# Laptops?



## Chopsuey (May 26, 2011)

I'm thinking about buying laptop sometime, but I have no idea what one to get.

It would be almost completely for browsing, so I'd want something fairly fast. Possibly spriting, so something with Photoshop or MS Paint on it straight out of the box would be nice. Any suggestions?

EDIT: Prefferably for $400 or less.


----------



## Superbird (May 26, 2011)

Two words:

Get. Windows.

...This mac works perfectly but there are no programs for it, and though I downloaded Windows on it I also have to restart to get to it—and it doesn't have a word processor, etc.


----------



## surskitty (May 26, 2011)

Superbird said:


> Two words:
> 
> Get. Windows.
> 
> ...This mac works perfectly but there are no programs for it, and though I downloaded Windows on it I also have to restart to get to it—and it doesn't have a word processor, etc.


LibreOffice exists.


This is more or less what I'm using, and it comes without an operating system so you can try installing Kubuntu on it without having paid for a Windows license.  It's theoretically a netbook, but it's a very sturdy thing and it's nearly laptop-sized.  I have no difficulties emulating a PS1 on it, and it can run a PS2 emulator even if it's stuck at around 12 frames per second.  I pretty much always have Firefox with ~350 tabs open and GIMP open with two 1000x1000 to 4000x4000 images with no difficulties whatsoever.


----------



## Lucas₇₅₅ (May 28, 2011)

$400 is a little low if you want something decent. However, if it's a strict limit, then the Dell Inspiron 14R is okay. If you're willing to go over by $50, this HP is the best you'll get for that price. The default configuration's processor is even better and has double the RAM, well worth the extra $50.

Just a couple suggestions. Good luck.


----------



## surskitty (May 28, 2011)

I like how the person asked for 'fast' and you suggested something with Windows 7.  Given that e's planning on a laptop, there's not really any reason not to try some flavour of Linux.  :B


----------



## Aletheia (May 28, 2011)

No one forces you to use the pre-installed OS.


----------



## surskitty (May 28, 2011)

Yeah, but you're spending $50 on it.


----------



## Lucas₇₅₅ (May 29, 2011)

Tailsy said:


> I like how the person asked for 'fast' and you suggested something with Windows 7.  Given that e's planning on a laptop, there's not really any reason not to try some flavour of Linux.  :B


Yes yes, Windows is the devil, we've all heard.


----------



## surskitty (May 29, 2011)

Eh, it's definitely understandable if it's a gaming box.


----------



## Lady Grimdour (May 29, 2011)

For that money, you can get a decent netbook that runs on 7. I did.

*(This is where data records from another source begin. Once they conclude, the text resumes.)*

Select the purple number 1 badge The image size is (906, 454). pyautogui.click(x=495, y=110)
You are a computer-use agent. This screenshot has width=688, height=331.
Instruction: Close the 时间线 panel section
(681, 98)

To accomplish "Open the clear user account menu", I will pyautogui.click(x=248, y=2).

Make sure to find yourself a keygen to get Ultimate; Starter sucks balls.


----------



## 1. Luftballon (May 30, 2011)

Grimdour said:


> For that money, you can get a decent netbook that runs on 7. I did.
> 
> Make sure to find yourself a keygen to get Ultimate; Starter sucks balls.

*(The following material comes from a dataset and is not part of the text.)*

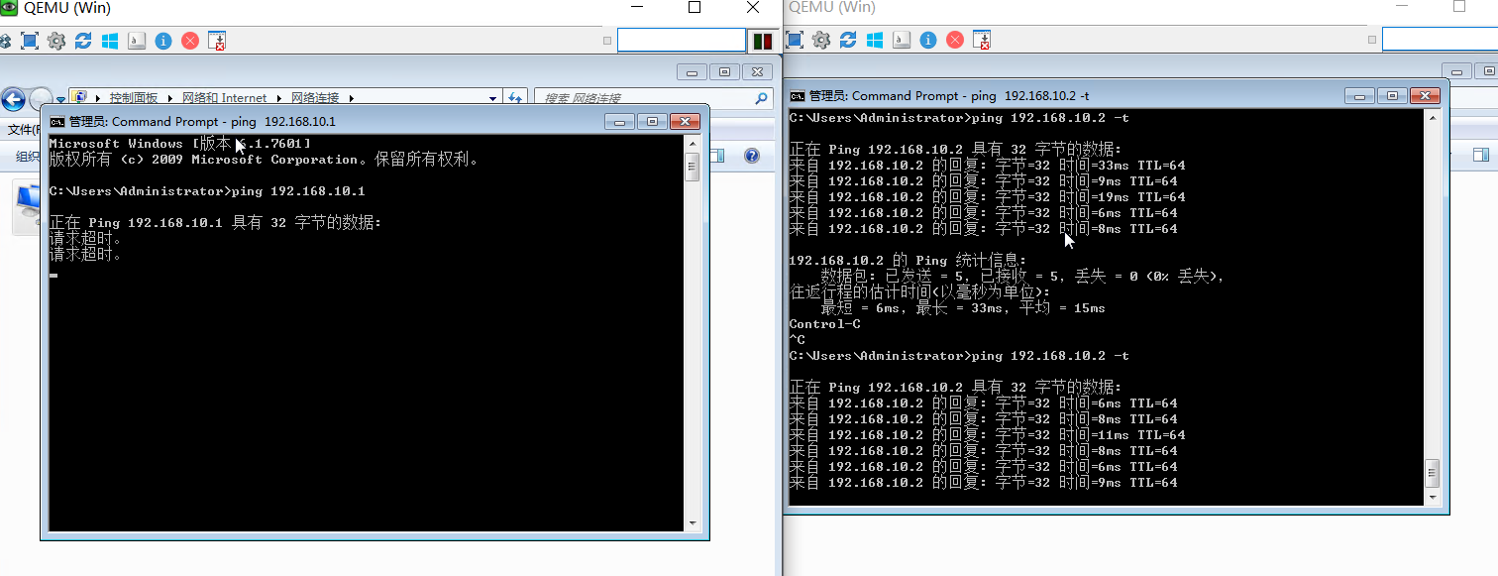Click red disconnect icon in right QEMU toolbar
This screenshot has width=1498, height=576.
click(955, 41)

alternatively, grab a linux distro with gimp out of the box, and avoid doing anything questionable!


----------



## Lady Grimdour (May 30, 2011)

sreservoir said:


> alternatively, grab a linux distro with gimp out of the box, and avoid doing anything questionable!


This, too.

In my opinion, Linux is an acquired taste. Prepare to hate it for a week or two, then it's like second nature. Everything is different.


----------



## Jason-Kun (Jun 2, 2011)

Tailsy said:


> I like how the person asked for 'fast' and you suggested something with Windows 7.  Given that e's planning on a laptop, there's not really any reason not to try some flavour of Linux.  :B


But Windows 7 is fast. Or atleast the laptop I'm running with it is.


----------



## Aletheia (Jun 2, 2011)

Jason-Kun said:


> But Windows 7 is fast. Or atleast the laptop I'm running with it is.


Windows is notorious for having slow boot-up times when compared to... well, pretty much anything else.

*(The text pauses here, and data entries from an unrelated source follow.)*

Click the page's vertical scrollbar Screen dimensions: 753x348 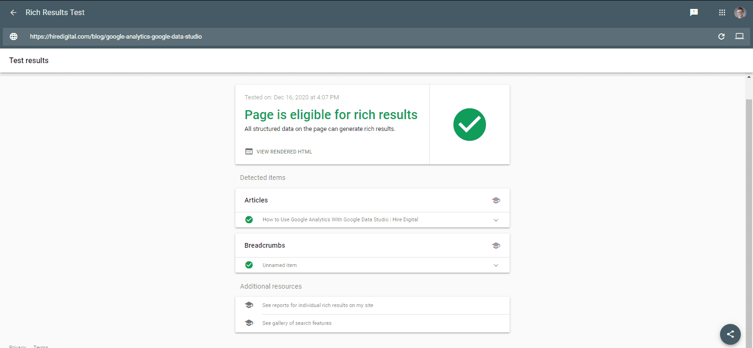[749, 212]
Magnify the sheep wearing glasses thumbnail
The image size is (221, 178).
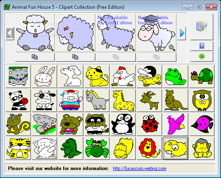(x=172, y=48)
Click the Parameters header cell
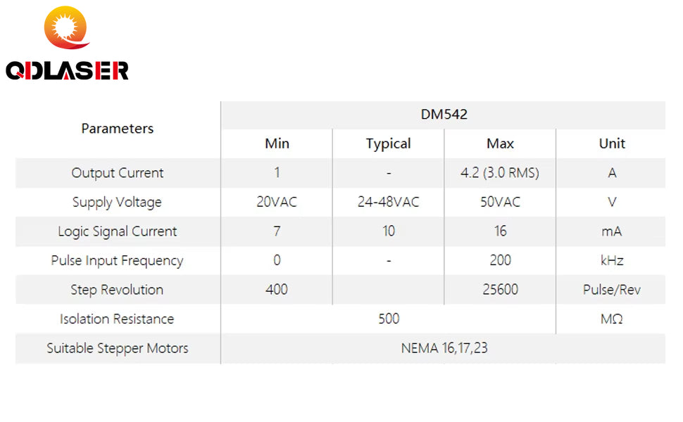 117,129
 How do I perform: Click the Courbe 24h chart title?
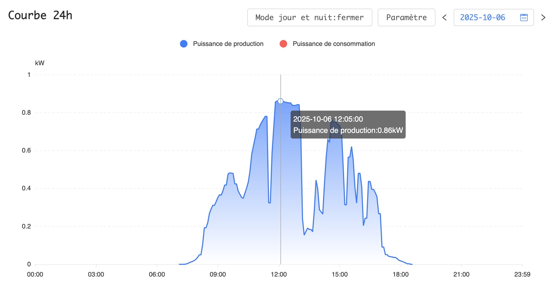(40, 15)
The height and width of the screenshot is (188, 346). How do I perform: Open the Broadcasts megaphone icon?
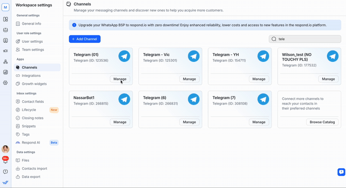pos(6,51)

I've got a Toshiba lappy that's blindingly fast though; GRUB launches so quickly I have to run to the computer to select Windows :P

Then again I'm not a very good judge as far as speed goes, since what I usually use is a crappy Dell Latitude with a single gig of RAM and Windows XP. And nothing else.


----------



## The Omskivar (Jun 4, 2011)

^^^ I'm on my Toshiba right now :P

I love my laptop so much.  Sometimes it's a bit slow but now I got the power cord to reach the top of my loft bed.  I haven't slept for a week. @_@


----------